A reader in Los Angeles sent this reflection on LAUSD’s demand for Rafe Esquith’s personal financial history.

“This whole thing getting really wacko.

“Can an employee—under threat of being fired—be compelled by his employer to turn over private
information such as this—i.e. 15 years of tax returns, loan documents, monthly bank statements?

“I mean, why stop there? Why not demand all your private diaries or journals? All your computers with all the personal data, internet activity, emails etc.? How about your
medical records? Your private written correspondence?

“This is especially ridiculous in this case, as the employer refuses to divulge the foundation for such a demand, or the suspicions, or the
testimony/evidence that warrant this demand to give up one’s privacy?

“And again, THESE INVESTIGATORS ARE NOT AGENTS OF ACTUAL LAW ENFORCEMENT!!! They’re
retired LAPD detectives working as bureaucrats in a public school district!!! WHO THE HELL DO THESE GUYS THINK THEY ARE???!!!

“In your own life, if a past employer — New York University? or whomever? — sicced two investigatorson you who demanded this of you, what
would you have done?

“I would have been left utterly speechless.
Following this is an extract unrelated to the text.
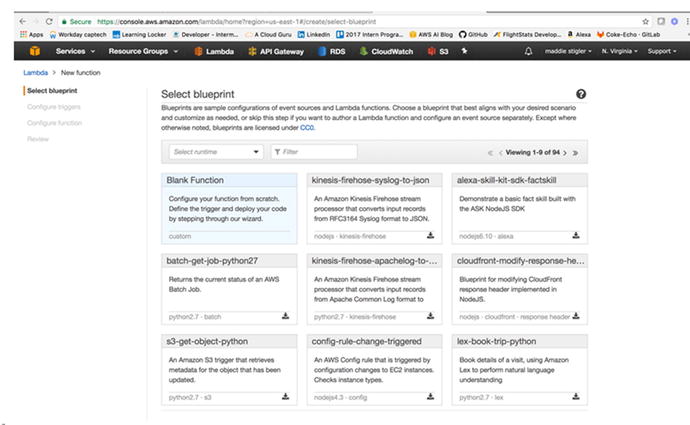Download the kinesis-firehose-syslog-to-json blueprint
The width and height of the screenshot is (690, 425).
[x=430, y=236]
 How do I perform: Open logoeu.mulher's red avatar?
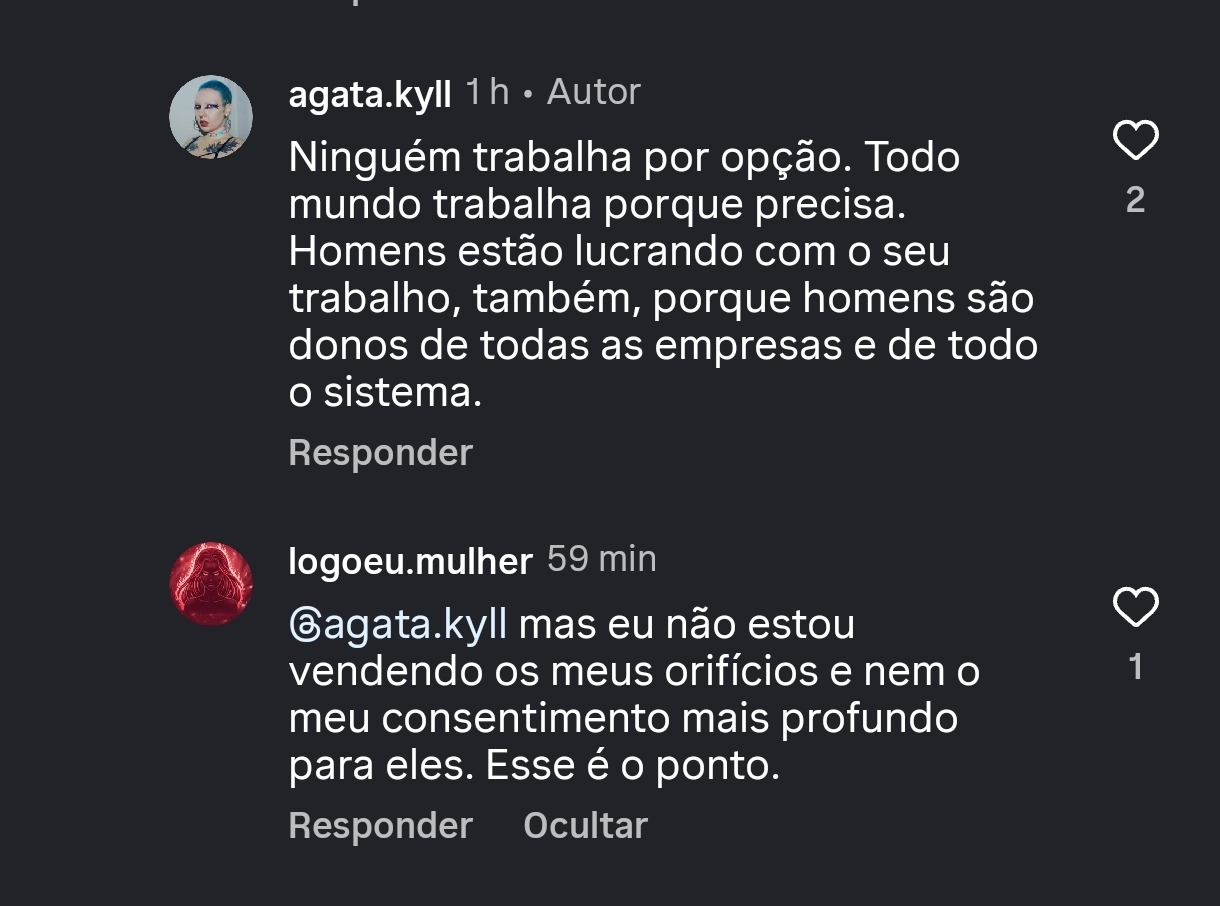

Could this even be possible in the U.S.?

“Whatever happened to the Constitutional right to privacy?

“This is as at least as bad as quid-pro-quo sexual harassment—i.e. “have sex with me or you’re fired”—in its enabling of the employer to use the threat of losing one’s job, livelihood, income, etc. as a way to take away one’s basic civil liberties and innate human dignity.

“This is way bigger than Rafe’s case.”